Concerning Unregulated.dot

1) Same Aspose.Pdf defect. Already logged as issue #824.
2) Inline table in text is placed incorrectly. Logged as issue #842.
3) Floating text boxes are placed incorrectly. Logged as issue #843.
4) Same as (3)
5) Incorrect alignment of headings. Logged as issue #844.
6) Texboxes are stretched verically. Logged as issue #845.
7) Same as (5).
8) I agree that the conversion is incorrect but this problem can be avoided by setting the same formatting and tabstops for all members of the list. I have logged this as issue #846.
9) Image is pixellated. Logged as issue #847.
10) Aspose.Words defect. Logged as issue #840.
11) Same as (3). Logged as issue #843.
12) Invalid characters in converted document. Aspose.Words problem. Logged as issue #848.
13) Same as (3). Logged as #843.

We will deal with thes issues as soon as our schedule permits. We will also coordinate our efforts with Aspose.Pdf team. Please post a message in their forum referring to this thread.

I am attaching the file with conversion results here for conveniency of our future analysis and research.

Here are some intermediary results for logged defects:

  1. Defect #839 "Heading alignment is incorrect": fixed in Aspose.Pdf 2.9.4.
  2. Defect #840 "Checkbox is not exported":

    The checkbox following the "Marketing and Market Research" paragraph is actually a rectangle autoshape. Autoshapes are not exported to PDF. You need to turn it into something else. The easiest option is to insert a Wingding symbol (symbol codes 0x6F-0x72).
  3. Defect #841 "Floating text box is shifted to another page":

    It is a problem in Aspose.Pdf. We've notified Aspose.Pdf team about this.

    For a workaround use a footer instead of a textbox. Or move the anchor up one paragraph. At the moment the textbox is anchored to the last paragraph on the page that contains the page break character and that resulsts in Aspose.Pdf drawing the textbox on the next page.
  4. Defect #842 "Inline table in text is placed incorrectly":

    This is a known issue #125. Absolutely positioned tables are not supported when exporting to PDF yet. Use a textbox instead or a "table grid".
  5. Defect #843 "Texboxes "Per annum and thereafter...", "TERMS AND CONDITIONS" and some others are misplaced":

    The textboxes are misplaced because they are anchored to a paragraph inside a table. We've reported this to Aspose.Pdf team, but you can workaround this problem. For a example you can create a cell (more than one cell probably) in the table and use it to arrange the text in this case.
  6. Defect #844 "Incorrect alignment of headings ("LOAN DETAILS...", "Total loan amount...", "Variations")":

    Fixed in Aspose.Pdf 2.9.4.
  7. Defect #845 "Texboxes are stretched verically":

    These boxes are textboxes and they contain a paragraph break character. Aspose.Pdf seems to increase the height of the textboxes to fit the font of the paragraph break. You can try reducing the font inside these boxes. But better, replace them with a Windging character that looks like a box.
  8. Defect #846 "Incorrect alignment in "BORROWERS' DECLARATION..." for sections 2, 3 and 4":

    Seems to work correctly with Aspose.Words 3.5.2 and Aspose.Pdf 2.9.5.

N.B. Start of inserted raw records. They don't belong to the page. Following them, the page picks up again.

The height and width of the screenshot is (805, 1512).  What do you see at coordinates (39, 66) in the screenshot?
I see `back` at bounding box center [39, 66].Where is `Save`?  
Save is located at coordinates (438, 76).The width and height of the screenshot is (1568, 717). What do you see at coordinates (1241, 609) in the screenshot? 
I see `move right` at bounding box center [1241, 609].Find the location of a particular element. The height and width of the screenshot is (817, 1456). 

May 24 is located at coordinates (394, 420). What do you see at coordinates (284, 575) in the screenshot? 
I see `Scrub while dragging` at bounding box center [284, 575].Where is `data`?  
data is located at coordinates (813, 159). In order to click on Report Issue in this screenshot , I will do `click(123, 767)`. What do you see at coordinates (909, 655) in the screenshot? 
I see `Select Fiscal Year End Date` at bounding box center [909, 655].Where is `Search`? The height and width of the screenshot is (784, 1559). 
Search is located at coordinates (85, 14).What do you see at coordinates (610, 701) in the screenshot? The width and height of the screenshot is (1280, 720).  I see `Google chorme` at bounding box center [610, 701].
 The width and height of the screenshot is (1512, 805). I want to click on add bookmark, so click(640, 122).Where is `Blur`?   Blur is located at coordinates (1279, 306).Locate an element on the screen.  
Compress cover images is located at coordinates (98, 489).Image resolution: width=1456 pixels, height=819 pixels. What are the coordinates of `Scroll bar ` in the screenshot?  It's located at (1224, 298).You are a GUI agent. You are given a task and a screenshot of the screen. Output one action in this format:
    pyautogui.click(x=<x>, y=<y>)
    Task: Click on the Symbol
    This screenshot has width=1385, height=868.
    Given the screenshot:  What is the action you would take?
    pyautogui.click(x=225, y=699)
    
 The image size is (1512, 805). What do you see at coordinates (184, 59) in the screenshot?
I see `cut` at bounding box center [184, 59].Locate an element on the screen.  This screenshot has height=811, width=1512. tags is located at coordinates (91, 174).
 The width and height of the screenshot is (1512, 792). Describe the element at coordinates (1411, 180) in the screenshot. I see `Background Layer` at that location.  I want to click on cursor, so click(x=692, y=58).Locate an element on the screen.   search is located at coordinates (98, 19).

Simple inline images are now supported in Aspose.PDF v3.0.0.0. Do you have a timescale for when this feature will be supported in the Aspose.Word for Word to PDF conversion?

We will look into this feature and maybe add support for it in the next release of Aspose.Words in a week or so. You will be notified of the results here in this thread.

Issue #848 “Invalid characters in converted document” does not display itself with the latest Aspose.Pdf 3.0 and Aspose.Words 3.6.